Major Force's body is seen being kept in a secured crypt beneath Justice League of America's Hall of Justice in Washington, DC during Blackest Night #1.
However, he is subsequently seen alive and well among a band of villains that includes Eclipso and Dr. Polaris in during Justice Society of America #29. He is also seen in the pages of Action Comics #882, as part of the government project 7734, attempting to capture the rogue Captain Atom, who had since returned to his former identity.
Powers and abilities
Major Force is coated with the same Dilustel alien alloy that covers Captain Atom. As a result, he also can access the Quantum Field and use its energies for a variety of powers. However, his abilities stemmed from a different spectrum of field granting him different powers from Atom, aside from the superhuman strength and durability. This was theorized to be a result of the Major Force Project using double the amount of alien alloy and detonating a different type of bomb.
When he debuted, Major Force seemed to control matter much in the way Captain Atom controls energy. Therefore, he could project blasts of dark matter from his hands.

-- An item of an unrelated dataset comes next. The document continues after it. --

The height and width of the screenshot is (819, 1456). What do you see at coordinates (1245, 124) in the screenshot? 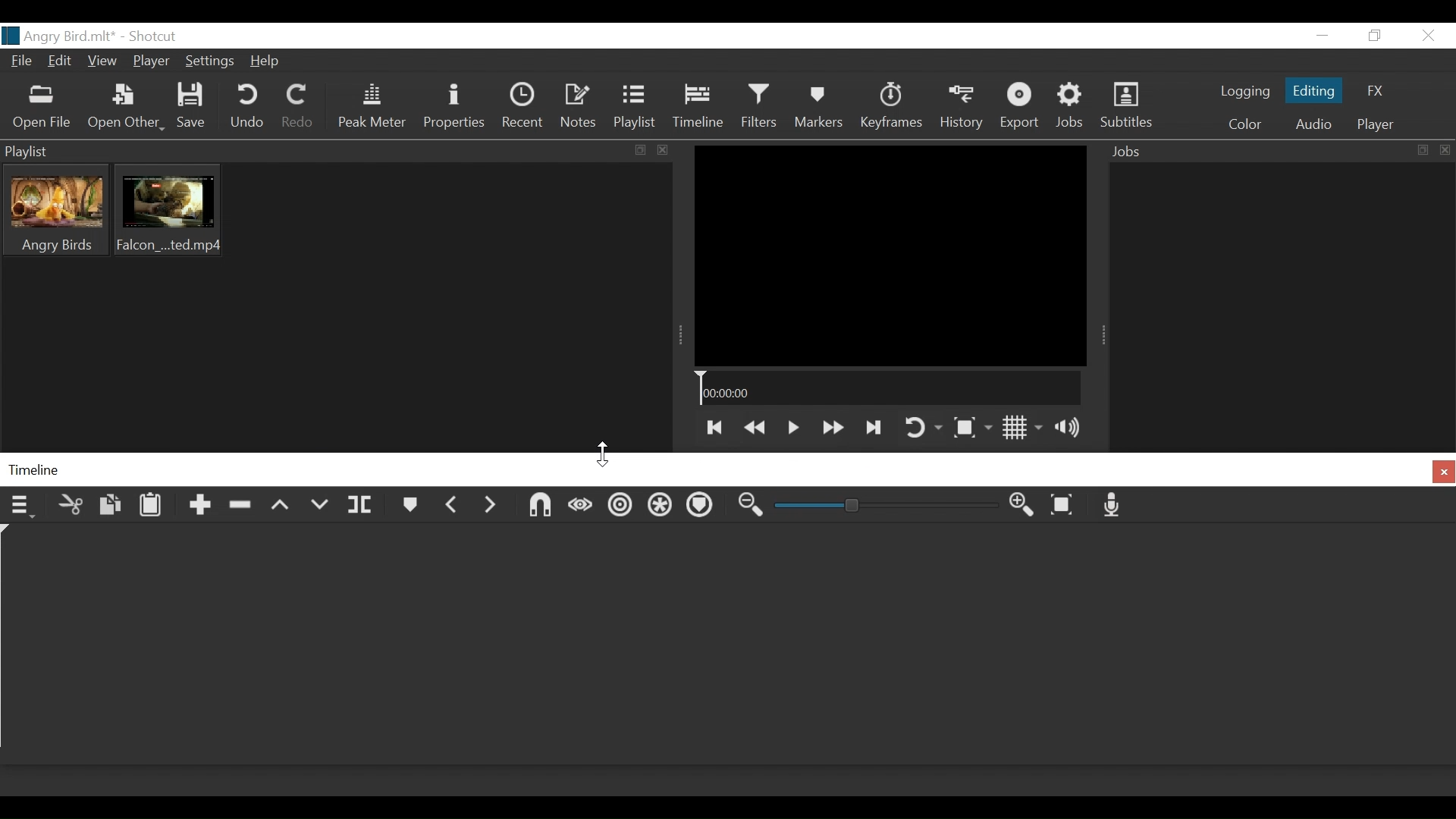
I see `Color` at bounding box center [1245, 124].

He could manipulate this matter into various shapes and quantities. He used this ability to create a hand to replace one that was blown off by explosives implanted under his skin. He did not possess the ability to fly, but rather leapt great distances or traveled on ramps made of dark matter.
Major Force had a counterpart on the antimatter universe's Earth named Q-Ranger, a member of the Justice Underground.

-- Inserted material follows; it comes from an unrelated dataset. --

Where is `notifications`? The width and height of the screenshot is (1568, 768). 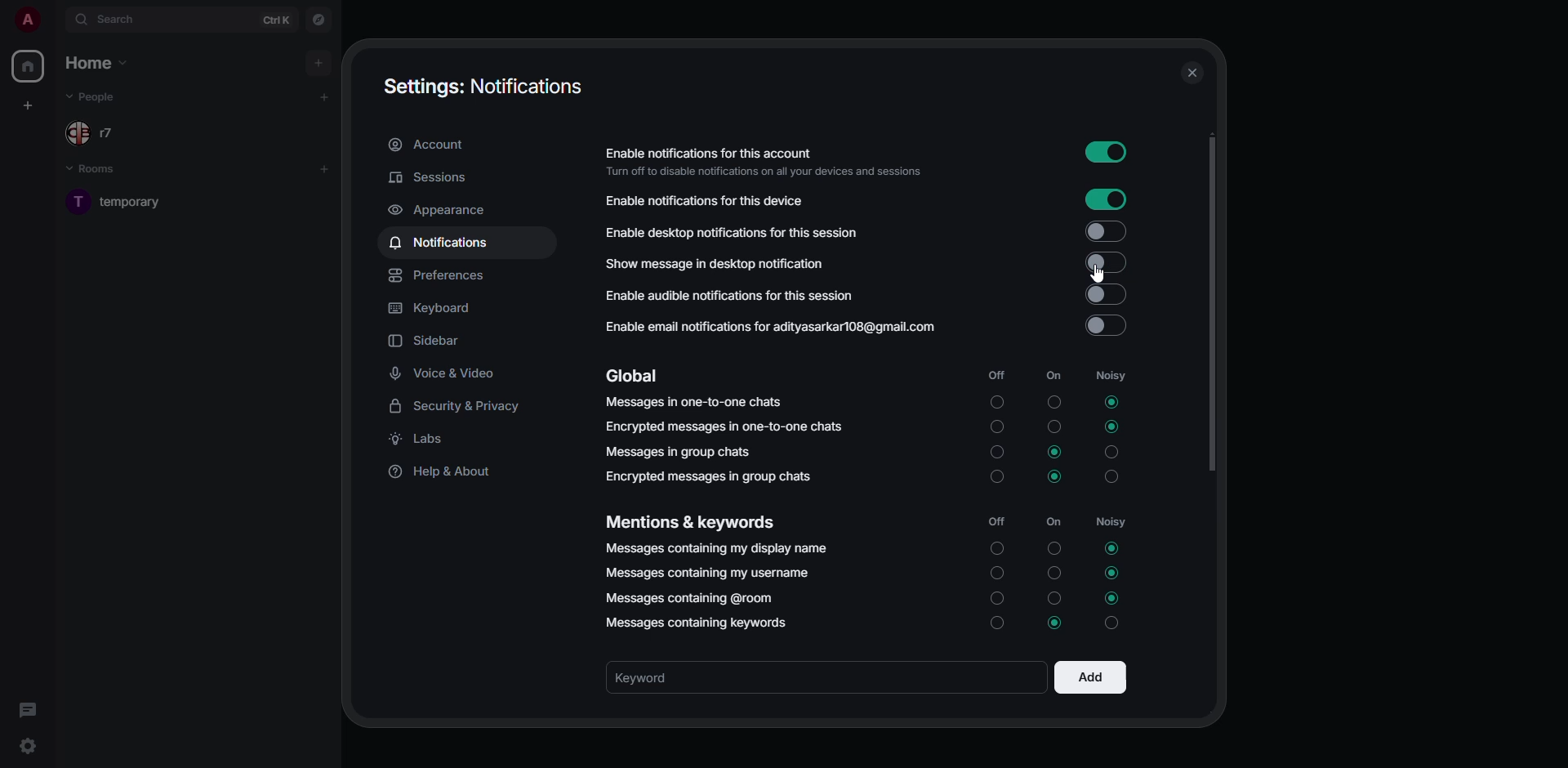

Major Force appears in the Batman: The Brave and the Bold episode "Powerless!" voiced by Fred Tatasciore. He ends up stealing the Quantum Vacuum and uses it to steal Captain Atom's powers regressing him back to Nathaniel Adams. Then he drains the energy of a nuclear plant before engaging the other Justice League International members. Martian Manhunter states to Nathaniel Adams and Aquaman that Major Force defeated the Justice League International members that fought him. When Batman, Aquaman, and Martian Manhunter try to fight them, Major Force manages to knock them down causing Nathaniel Adams to take action and crashes a jet into him. When Major Force grabs Nathaniel Adams, the Quantum Vacuum overloads which ends up releasing the stolen powers. Upon regaining his powers, Captain Atom ends up defeating Major Force.
Major Force appears in Young Justice with Fred Tatasciore reprising his role.
Major Force appears in the animated film Superman/Batman: Public Enemies voiced by Ricardo Chavira. His role in the film is very similar to that of the comic with the difference that he personally kills Metallo in order to frame Superman. It is hinted that he knew firsthand about Lex Luthor's plans for world domination and deliberately kept it a secret in exchange for Luthor allowing him to kill Metallo (something Batman makes note of). In the end, he is killed when Captain Atom succeeds in absorbing all the radiation that leaked out of a hole in his suit, otherwise it could've destroyed the whole city of Metropolis. In the movie, he shares Captain Atom's power of flight, whereas he doesn't in the comics.